* TASK DETAILS
Copy out every line of the listing below word for word, without the pictures.

* PROVIDED ENTRIES
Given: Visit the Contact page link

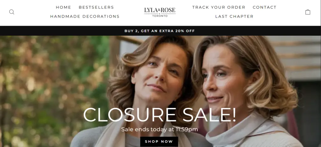Looking at the screenshot, I should pos(265,8).
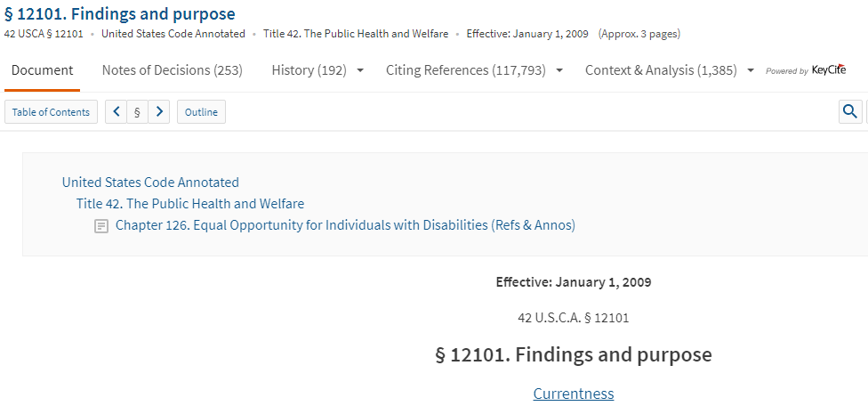This screenshot has width=868, height=406.
Task: Expand Citing References dropdown arrow
Action: point(559,71)
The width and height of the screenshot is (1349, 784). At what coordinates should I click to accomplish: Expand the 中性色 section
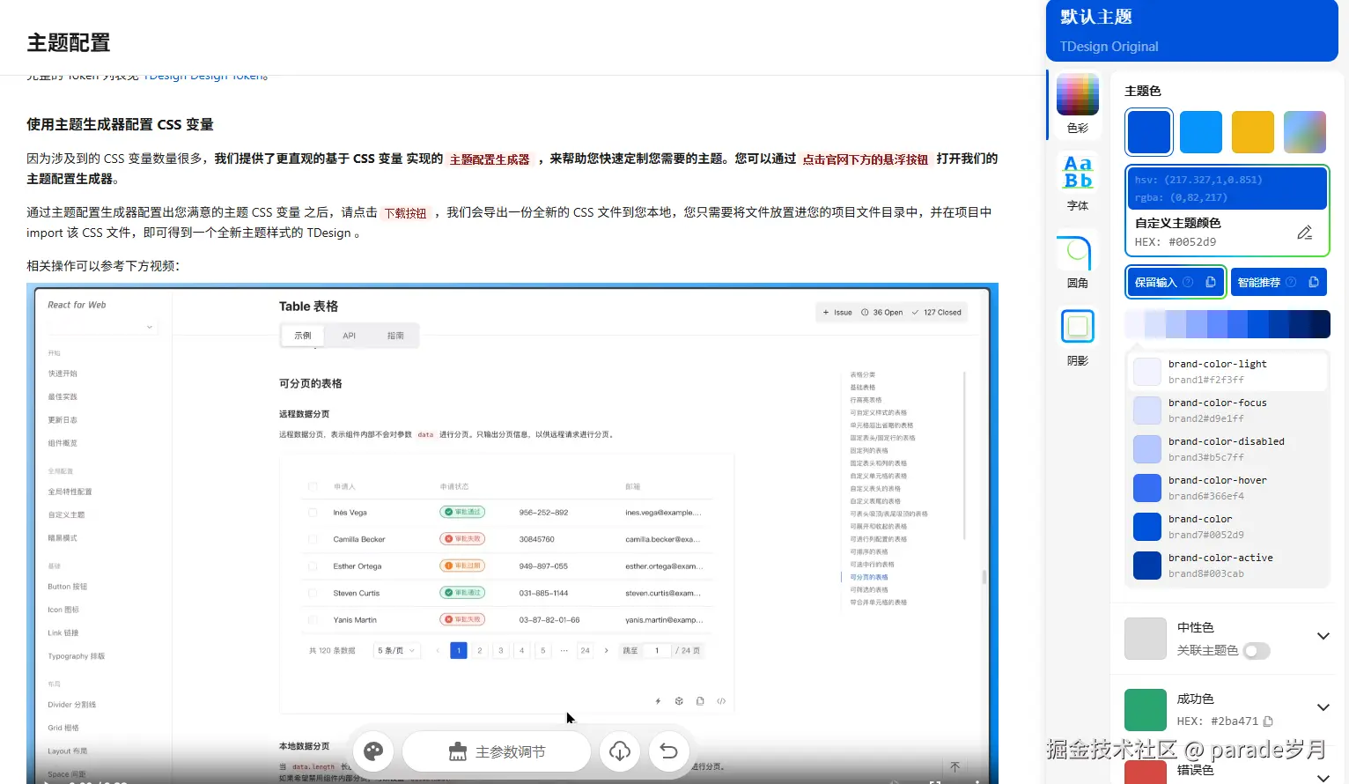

* REPLY
Given: Visit the Contact page link

Looking at the screenshot, I should pos(265,8).
This screenshot has width=868, height=406.
Task: Expand Citing References dropdown arrow
Action: point(559,71)
The width and height of the screenshot is (1349, 784). At what coordinates should I click to accomplish: Expand the 中性色 section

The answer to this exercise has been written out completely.